Testing¶

WikiMind uses pytest with pytest-asyncio for all testing. Tests are organized into unit and integration tests.

Running Tests¶

# Run all tests
make test

# Unit tests only
make test-unit

# Integration tests only
make test-integration

# Tests with coverage report
make coverage

# Tests with coverage, failing under 80%
make coverage-check

Test Organization¶

tests/
├── conftest.py         # Shared fixtures (async session, mock settings)
├── unit/               # Fast, isolated tests
│   ├── test_compiler.py
│   ├── test_qa_agent.py
│   ├── test_llm_router.py
│   ├── test_ingest_*.py
│   └── ...
└── integration/        # Tests that hit the database
    └── ...

Key Principles¶

In-Memory Database¶

All tests use an in-memory SQLite database.
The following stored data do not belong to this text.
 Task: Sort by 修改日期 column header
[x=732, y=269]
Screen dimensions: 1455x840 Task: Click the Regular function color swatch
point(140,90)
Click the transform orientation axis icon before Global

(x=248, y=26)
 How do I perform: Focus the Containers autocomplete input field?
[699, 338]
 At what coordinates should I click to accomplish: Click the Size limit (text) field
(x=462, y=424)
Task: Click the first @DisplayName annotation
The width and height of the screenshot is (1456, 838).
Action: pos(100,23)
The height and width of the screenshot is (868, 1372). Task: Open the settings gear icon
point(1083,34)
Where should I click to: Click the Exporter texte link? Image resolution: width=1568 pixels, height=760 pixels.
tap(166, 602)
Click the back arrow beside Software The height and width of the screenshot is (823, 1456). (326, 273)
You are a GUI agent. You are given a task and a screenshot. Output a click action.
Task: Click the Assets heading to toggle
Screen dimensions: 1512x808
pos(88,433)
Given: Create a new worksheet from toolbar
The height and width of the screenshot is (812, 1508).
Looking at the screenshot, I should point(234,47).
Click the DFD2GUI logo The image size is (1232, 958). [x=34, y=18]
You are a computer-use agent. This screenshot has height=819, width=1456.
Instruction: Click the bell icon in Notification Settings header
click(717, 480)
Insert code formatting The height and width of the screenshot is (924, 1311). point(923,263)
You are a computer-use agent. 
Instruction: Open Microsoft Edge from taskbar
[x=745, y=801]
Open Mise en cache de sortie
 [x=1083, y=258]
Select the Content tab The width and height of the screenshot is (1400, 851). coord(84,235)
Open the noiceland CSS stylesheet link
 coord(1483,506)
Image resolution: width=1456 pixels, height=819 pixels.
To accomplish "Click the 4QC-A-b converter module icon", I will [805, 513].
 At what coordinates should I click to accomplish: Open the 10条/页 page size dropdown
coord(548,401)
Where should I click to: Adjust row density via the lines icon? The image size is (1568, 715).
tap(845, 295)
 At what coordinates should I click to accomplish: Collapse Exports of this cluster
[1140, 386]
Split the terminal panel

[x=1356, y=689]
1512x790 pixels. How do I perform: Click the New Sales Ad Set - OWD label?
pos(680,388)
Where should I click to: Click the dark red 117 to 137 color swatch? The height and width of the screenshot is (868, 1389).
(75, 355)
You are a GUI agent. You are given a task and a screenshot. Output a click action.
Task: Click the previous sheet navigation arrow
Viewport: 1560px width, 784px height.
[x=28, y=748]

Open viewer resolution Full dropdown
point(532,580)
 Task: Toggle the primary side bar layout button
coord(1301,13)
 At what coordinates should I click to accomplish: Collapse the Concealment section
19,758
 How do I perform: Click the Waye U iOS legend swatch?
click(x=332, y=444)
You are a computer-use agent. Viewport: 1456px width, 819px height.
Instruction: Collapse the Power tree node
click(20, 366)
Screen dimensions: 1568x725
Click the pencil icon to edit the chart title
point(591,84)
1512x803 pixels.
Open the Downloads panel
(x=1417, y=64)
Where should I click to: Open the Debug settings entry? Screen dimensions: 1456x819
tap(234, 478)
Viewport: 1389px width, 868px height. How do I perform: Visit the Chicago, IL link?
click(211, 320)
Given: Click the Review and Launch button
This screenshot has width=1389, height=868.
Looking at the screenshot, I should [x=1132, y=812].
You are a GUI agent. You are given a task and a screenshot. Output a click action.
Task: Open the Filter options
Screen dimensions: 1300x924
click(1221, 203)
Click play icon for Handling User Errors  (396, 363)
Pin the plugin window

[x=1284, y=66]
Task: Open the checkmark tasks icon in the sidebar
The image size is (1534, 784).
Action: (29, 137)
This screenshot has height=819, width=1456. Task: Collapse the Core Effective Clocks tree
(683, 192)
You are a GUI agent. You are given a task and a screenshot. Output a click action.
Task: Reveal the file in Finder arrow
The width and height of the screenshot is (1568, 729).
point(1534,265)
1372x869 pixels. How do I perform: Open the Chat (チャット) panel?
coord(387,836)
The conftest.py provides a session fixture that creates and tears down the database for each test.

Mock LLM Calls¶

Never hit real LLM APIs in tests. WikiMind provides a MockProvider that returns deterministic canned responses for compilation, Q&A, and linting. Enable it with:

WIKIMIND_LLM__MOCK__ENABLED=true
WIKIMIND_LLM__DEFAULT_PROVIDER=mock

The mock provider is also used in CI to run the full pipeline without API keys.

Async Tests¶

All tests are async (the entire backend is async). Use the pytest.mark.asyncio marker (configured project-wide) and async fixtures.

Custom Markers¶

Marker	Purpose
`@pytest.mark.slow`	Long-running tests (excluded from quick runs)
`@pytest.mark.e2e`	End-to-end tests
`@pytest.mark.external`	Tests that require external services

Writing a New Test¶

"""Tests for the new feature."""

import pytest
from sqlmodel.ext.asyncio.session import AsyncSession

from wikimind.models import Source


@pytest.mark.asyncio
async def test_my_feature(session: AsyncSession):
    """Test that the feature works correctly."""
    # Arrange
    source = Source(title="Test", source_type="text")
    session.add(source)
    await session.commit()

    # Act
    result = await my_function(session)

    # Assert
    assert result is not None
    assert result.title == "Test"

Test Matrix¶

WikiMind has an LLM test matrix for benchmarking compilation quality across providers and document types:

make test-matrix
# Shows usage:
# python scripts/run_test_matrix.py --doc PATH --doc-type LABEL --question TEXT --provider PROVIDER

Results are documented in docs/test-matrix-results.md.

Coverage¶

The coverage threshold is 80%. Run with:

make coverage-check

Coverage reports are generated in HTML format at htmlcov/index.html.